Role of nitric oxide and protein kinase C in ACh-induced cardioprotection

We examined the roles of nitric oxide and protein kinase C (PKC) in ACh-produced protection of cultured cardiomyocytes during simulated ischemia and reoxygenation. Cell viability was quantified using propidium iodide in chick embryonic ventricular myocytes. O₂ radicals were quantified using 2′,7′-dichlorofluorescin diacetate. After a 10-min infusion of ACh (0.5 or 1 mM) and a 10-min drug-free period, we simulated ischemia for 1 h and reoxygenation for 3 h. ACh reduced cardiocyte death [32 ± 4%; n = 6 and 23 ± 4%; n = 7 (P < 0.05)] and attenuated oxidant stress during ischemia and reoxygenation in a concentration-dependent manner compared with controls (47 ± 4%; n = 8; P < 0.05).
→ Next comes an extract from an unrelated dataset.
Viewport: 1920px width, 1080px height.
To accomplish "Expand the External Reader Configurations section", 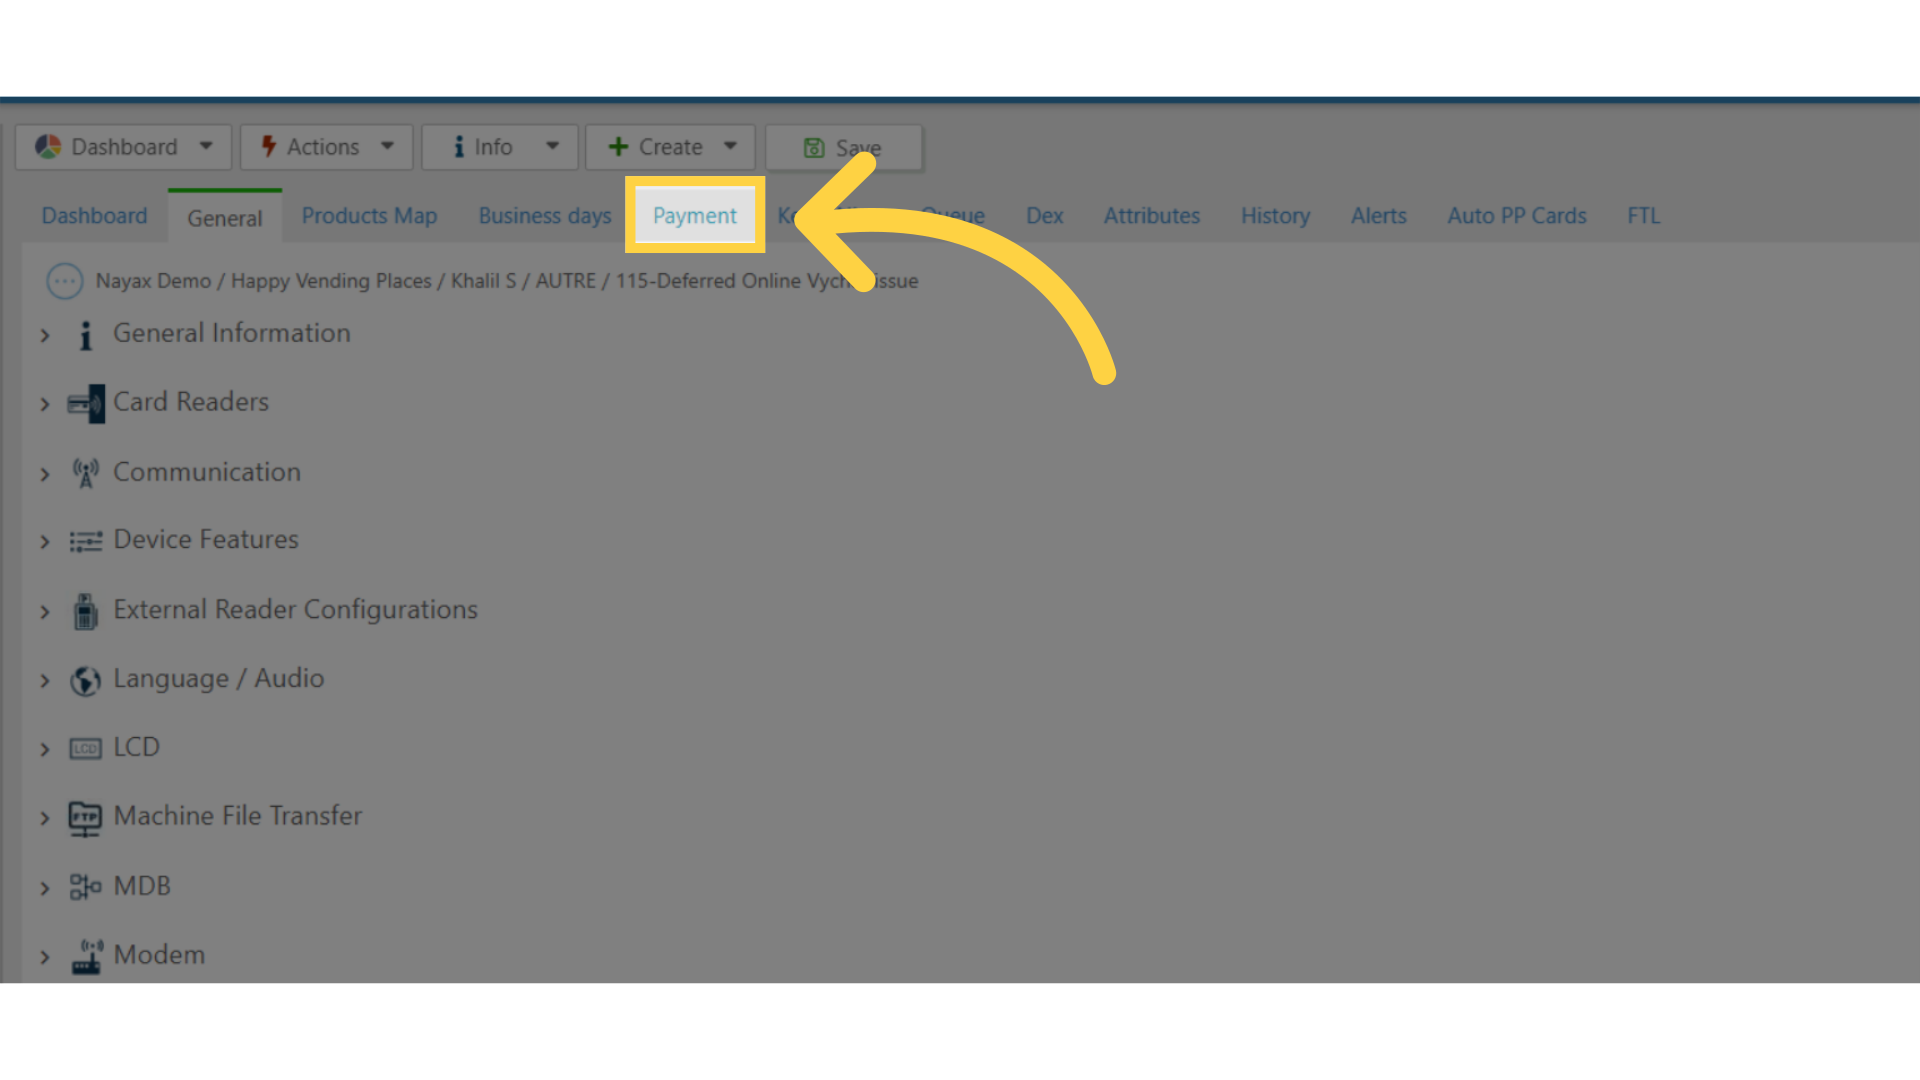I will point(46,608).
The increase in O₂ radicals before simulated ischemia [357 ± 49; n = 4 and 528 ± 52; n = 8 vs. 211 ± 34; n = 8; P < 0.05 (arbitrary units)] was abolished by the specific nitric oxide synthase inhibitor N^G-nitro-L-arginine methyl ester (L-NAME) and was markedly attenuated by N^G-monomethyl-L-arginine (LNMMA). L-NAME or L-NMMA blocked the protective effects of ACh, which selectively increased PKC-ε isoform activity in the particulate fraction. The PKC inhibitor Gö-6976 had no effect on O₂ radical production before simulated ischemia but it abolished the protection; therefore nitric oxide is a large component of ACh-generated O₂ radicals. Nitric oxide and O₂ radicals activate the PKC-ε isoform by which ACh protects against injury.